Author: Frank Warmerdam
Contact: warmerdam@…
Status: Development

Summary

In an effort to better support thread safety in OGR some methods are added as internal infrastructure is updated.

Definitions

Reentrant: A reentrant function can be called simultaneously by multiple threads provided that each invocation of the function references unique data.
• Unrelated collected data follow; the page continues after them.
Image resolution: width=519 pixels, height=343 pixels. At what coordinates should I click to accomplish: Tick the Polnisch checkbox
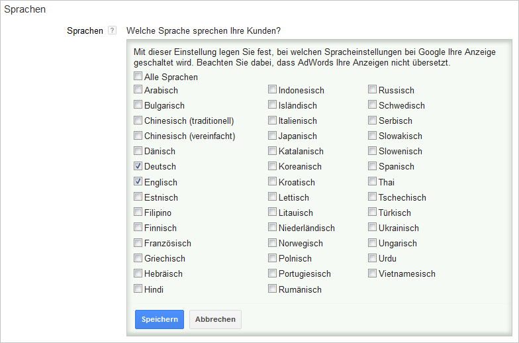(273, 258)
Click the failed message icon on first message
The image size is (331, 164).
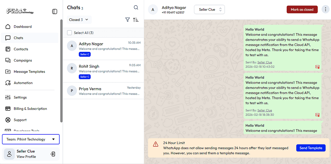click(317, 67)
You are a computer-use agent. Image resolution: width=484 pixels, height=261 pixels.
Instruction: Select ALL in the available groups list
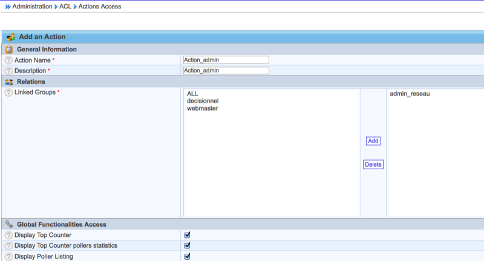(x=193, y=94)
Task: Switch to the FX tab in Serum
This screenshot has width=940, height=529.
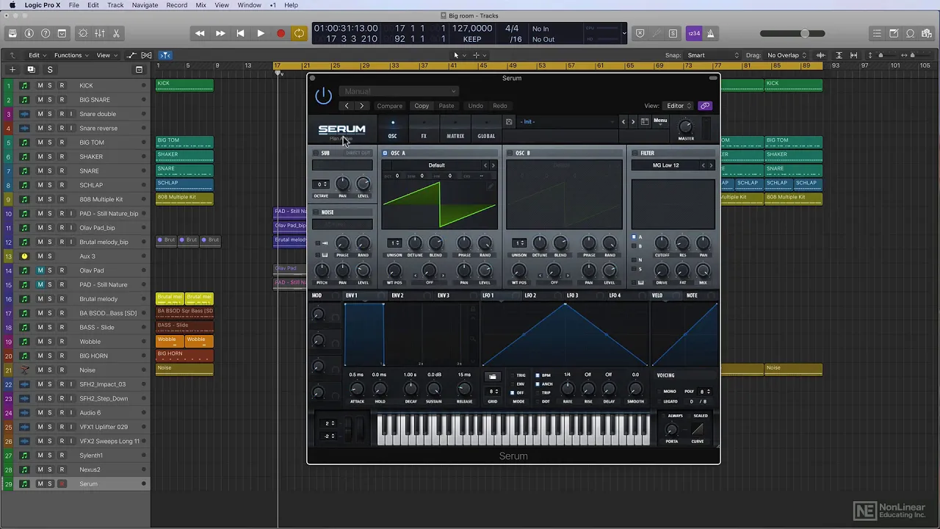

Thread-safe: A thread-safe function can be called simultaneously by multiple threads when each invocation references shared data. All access to the shared data is serialized.

Objective

To make all of the OGR core and selected drivers reentrant, and to make the driver registrar, drivers and datasources at least potentially thread-safe.

TestCapability()

The TestCapability() method on the driver, and datasource will be extended to include ways of testing for reentrancy and thread safety on particular instances. The following macros will be added:

#define OLCReentrant "Reentrant"
#define ODsReentrant "Reentrant"
#define ODsThreadSafe "Threadsafe"

Note that layers cannot be threadsafe as long as layer feature reading status is implicit in the layer object. The default return value for all test values is FALSE, as is normal for the TestCapability() method, but specific drivers can return TRUE after determining that the driver datasources or layers are in fact reentrant and/or threadsafe.

OGRSFDriverRegistrar

Various changes have already been made to make the driver registrar thread safe, primarily by protecting operations on it with a mutex.

OGRSFDriver

No changes are required to the OGRSFDriver base class for thread safety, primarily because it does almost nothing.

OGRDataSource

This class has been modified to include an m_hMutex class data member which is a mutex used to ensure thread safe access to internal datastructures such as the layer list. Classes derived from OGRDataSource that wish to implement threadsafe operation should use this mutex when exclusivity is required.

ExecuteSQL()

The default OGR implementation of OGRDataSource::ExecuteSQL() internally uses and modifies the layer state (feature iterators and filters) and as such is not appropriate to use on a datasource that is attempting to be threadsafe even though it is understood that individual layers are not threadsafe. The proposed solution is to offer an OGRTS "dialect" (OGR Thread Safe) which actually opens a duplicate (readonly) datasource so that there will be distinct instances of the layers for the use of the resulset from ExecuteSQL(). This is very expensive in terms of file access and file handles consumed so it is not the default. The default dialect (NULL, "" or "OGR") will continue to use the layers from the current datasource despite the various side effects implied.